Document excerpt:

__________________________________________________

Clifford G. Williams (27 May 1939 – 2 February 2014) was a Welsh rugby union, and professional rugby league footballer who played in the 1960s and 1970s. He played representative level rugby union (RU) for Monmouthshire County RFC, at invitational level for Crawshays RFC, and at for club level Hafodyrynys RFC, Cross Keys RFC (captain), and Newport RFC, as a scrum-half, i.e. number 9, and representative level rugby league (RL) for Wales, and at club level for Hunslet, Batley, and  Swinton, as a , i.e. number 7.

Background
Cliff Williams was born in Abercarn, Wales. He was one of two children. He died aged 74 in Leeds, West Yorkshire. His funeral took place at Lawnswood Cemetery, Leeds, and he is buried in his Hunslet team blazer in grave number 7 (coincidentally his shirt number in rugby league) at Whinmoor Cemetery, Leeds.

Playing career

International honours
Cliff Williams won a cap for Wales (RL) while at Hunslet in 1970.

County honours
Cliff Williams played for Monmouthshire County RFC (RU) during 1966, his final game of rugby union was the victory over Glamorgan County RFC.

__________________________________________________

Data extract:

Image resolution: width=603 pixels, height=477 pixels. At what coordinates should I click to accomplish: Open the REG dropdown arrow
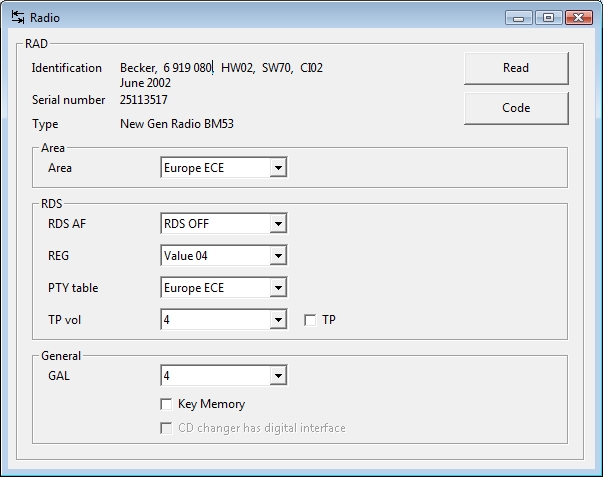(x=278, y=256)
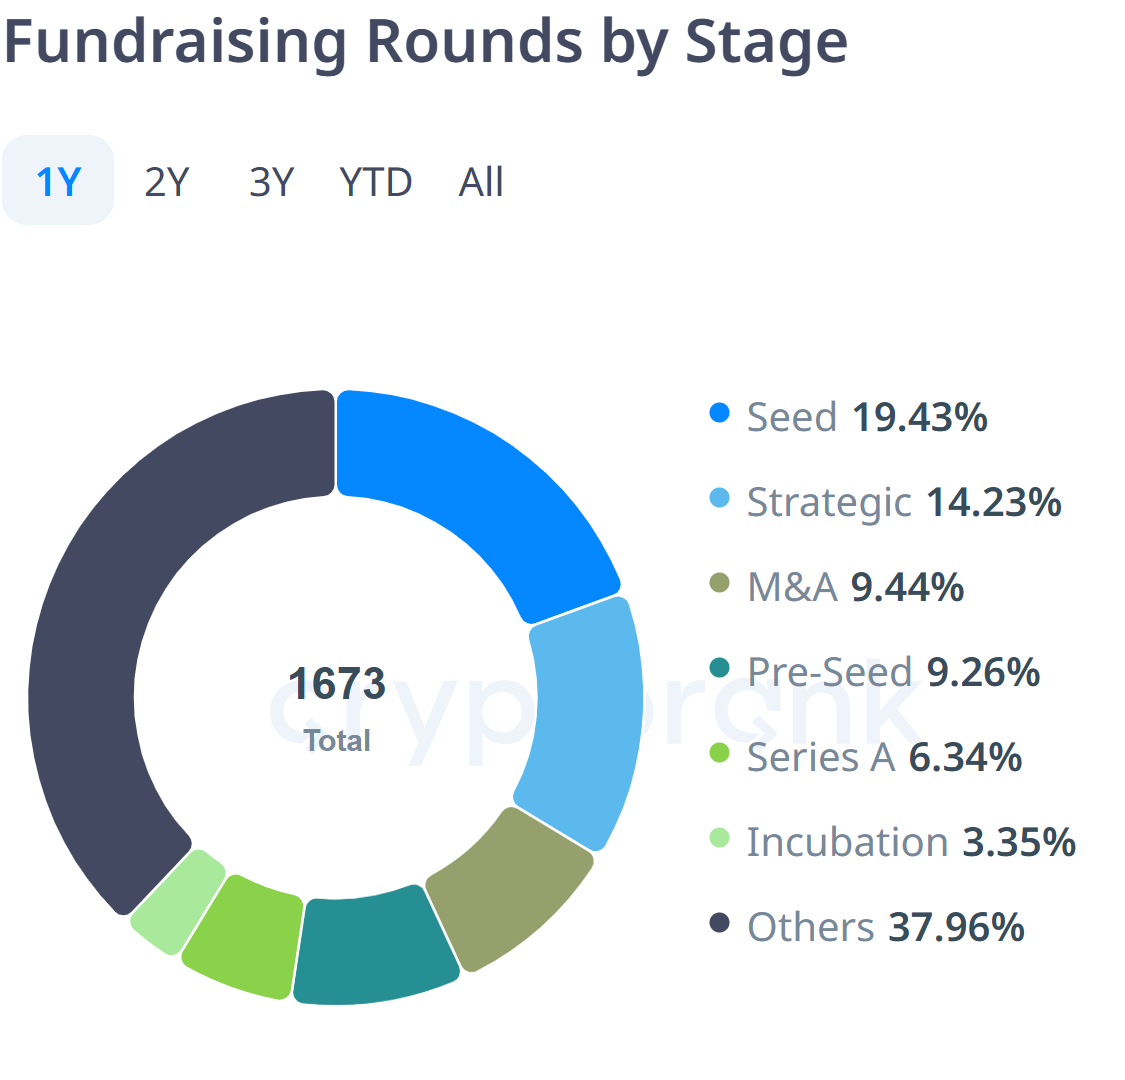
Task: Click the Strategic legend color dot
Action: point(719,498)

__________________________________________________

Answer these from the Cliff Williams biography:
1. In what town was he born?
2. In what year did he win his Wales (RL) cap, and at which club was he playing then?
3. Against which side was his final game of rugby union?
The data has no connection to the Cliff Williams biography.

The output:
1. Abercarn, Wales
2. 1970, at Hunslet
3. Glamorgan County RFC